[Stored dataset items]
____

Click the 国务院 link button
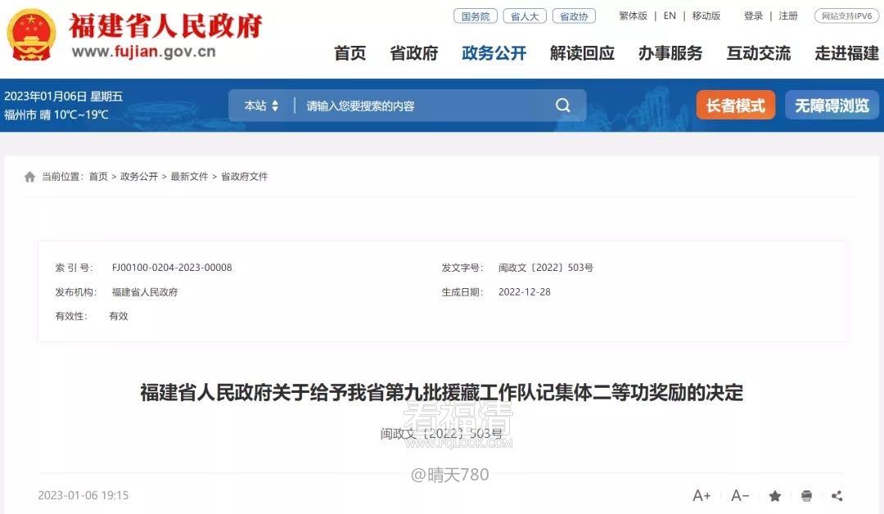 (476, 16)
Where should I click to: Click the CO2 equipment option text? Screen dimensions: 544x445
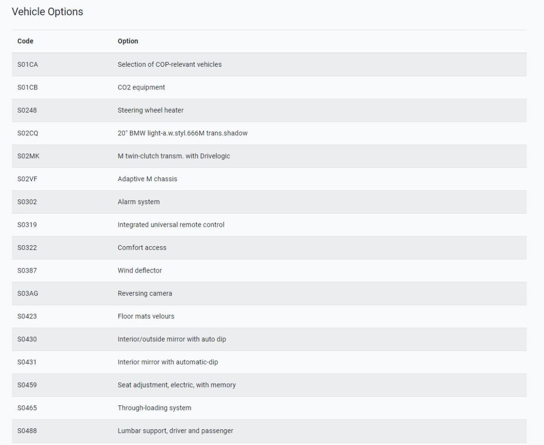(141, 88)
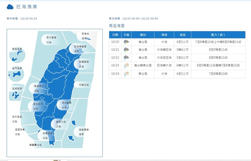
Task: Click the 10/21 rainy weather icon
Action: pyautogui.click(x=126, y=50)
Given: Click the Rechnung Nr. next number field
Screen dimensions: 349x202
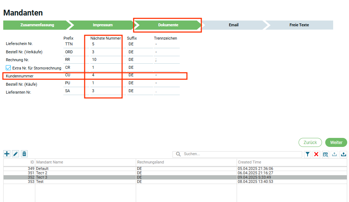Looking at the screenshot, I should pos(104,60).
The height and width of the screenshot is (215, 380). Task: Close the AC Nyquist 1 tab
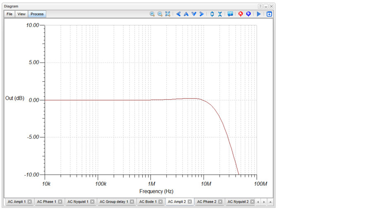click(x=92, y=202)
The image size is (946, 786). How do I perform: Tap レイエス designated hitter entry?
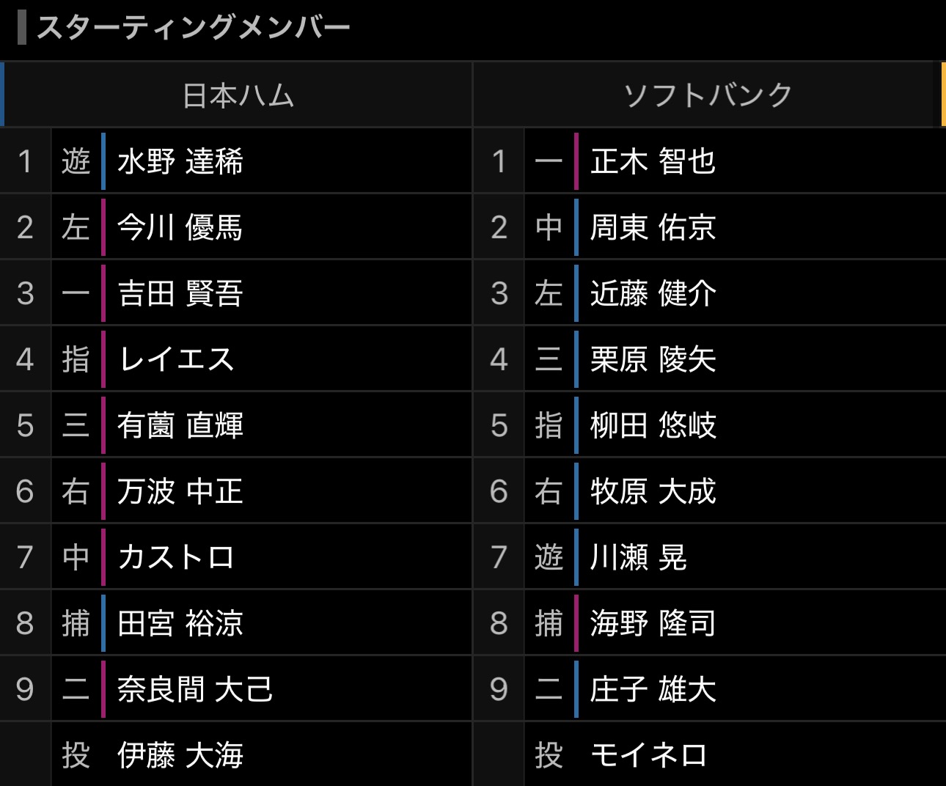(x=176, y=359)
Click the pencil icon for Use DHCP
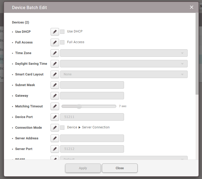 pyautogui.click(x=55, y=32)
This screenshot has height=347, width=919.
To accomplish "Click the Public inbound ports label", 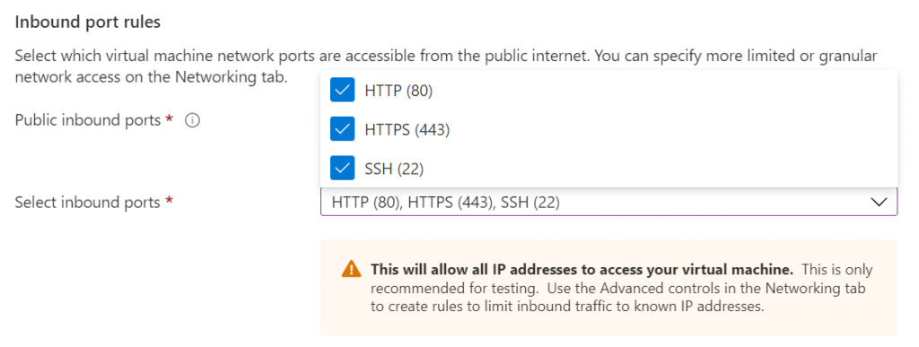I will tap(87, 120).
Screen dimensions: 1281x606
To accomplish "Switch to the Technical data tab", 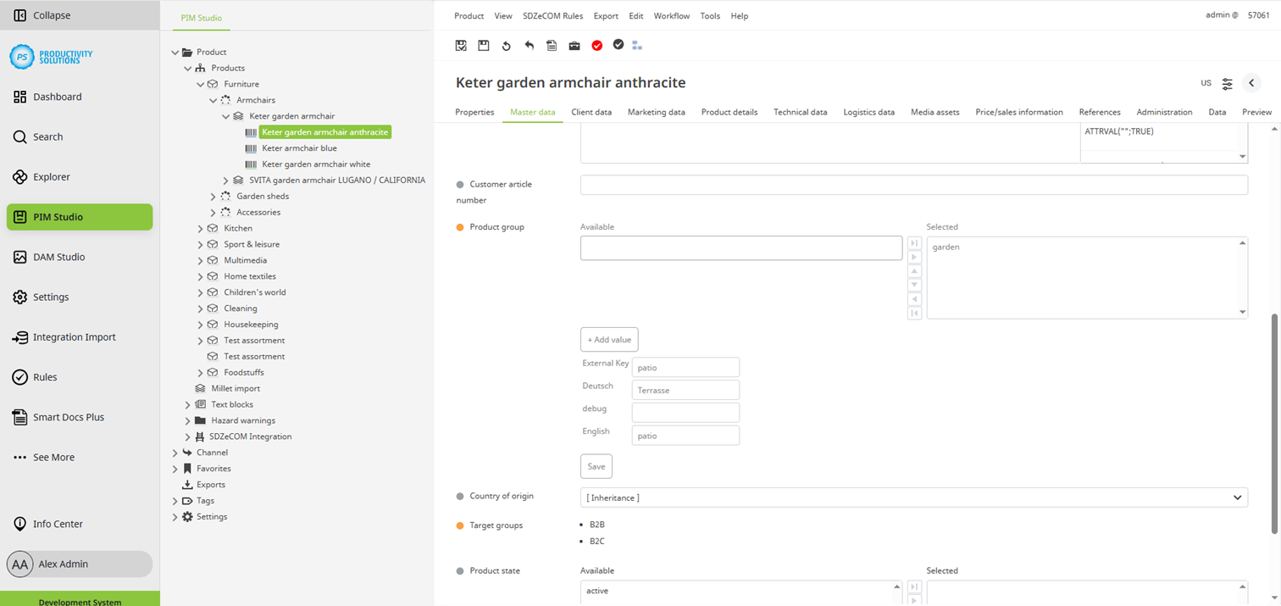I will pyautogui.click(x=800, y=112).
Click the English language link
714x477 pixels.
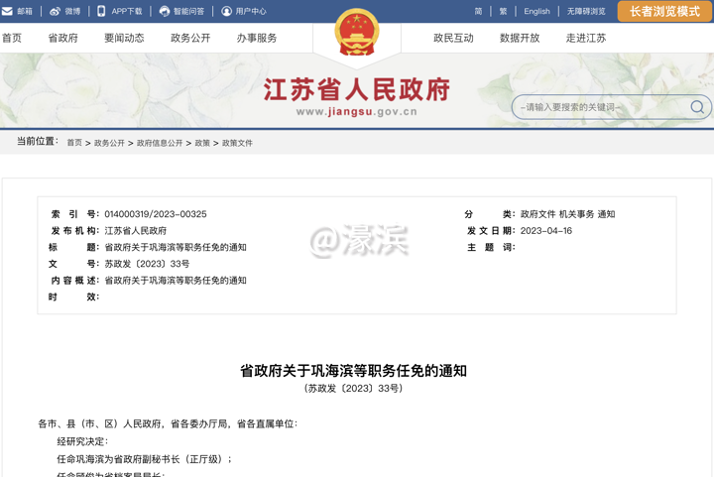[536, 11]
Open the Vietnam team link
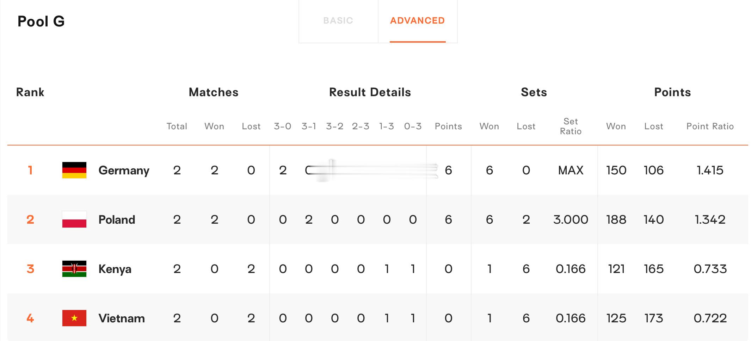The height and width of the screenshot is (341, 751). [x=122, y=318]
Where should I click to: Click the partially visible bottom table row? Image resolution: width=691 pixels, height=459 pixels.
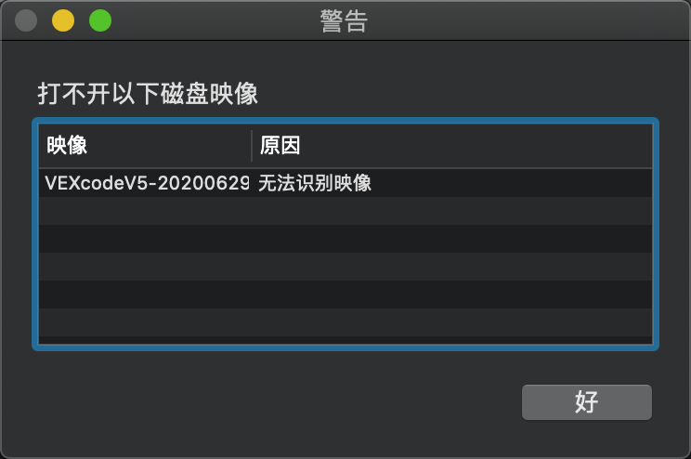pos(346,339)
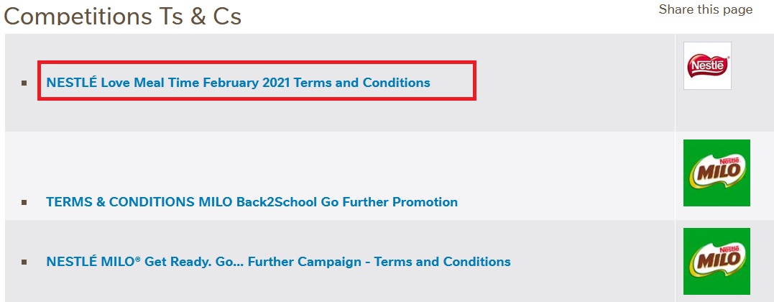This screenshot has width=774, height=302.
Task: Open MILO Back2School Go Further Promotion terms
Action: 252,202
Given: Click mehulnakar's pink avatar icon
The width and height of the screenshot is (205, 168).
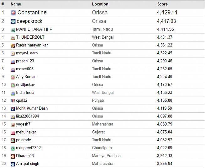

____

### Description of the task
In the copy, include exactly the lines from the one with "714x477 pixels." through the final line of the data, both ends included, and no pictures.

### Exercise result
714x477 pixels.
[536, 11]
Open the Vietnam team link
The height and width of the screenshot is (341, 751). [x=122, y=318]
Where should I click to: Click the partially visible bottom table row? Image resolution: width=691 pixels, height=459 pixels.
pos(346,339)
This screenshot has width=774, height=302.
Task: Open MILO Back2School Go Further Promotion terms
Action: 252,202
Given: Click mehulnakar's pink avatar icon
The width and height of the screenshot is (205, 168).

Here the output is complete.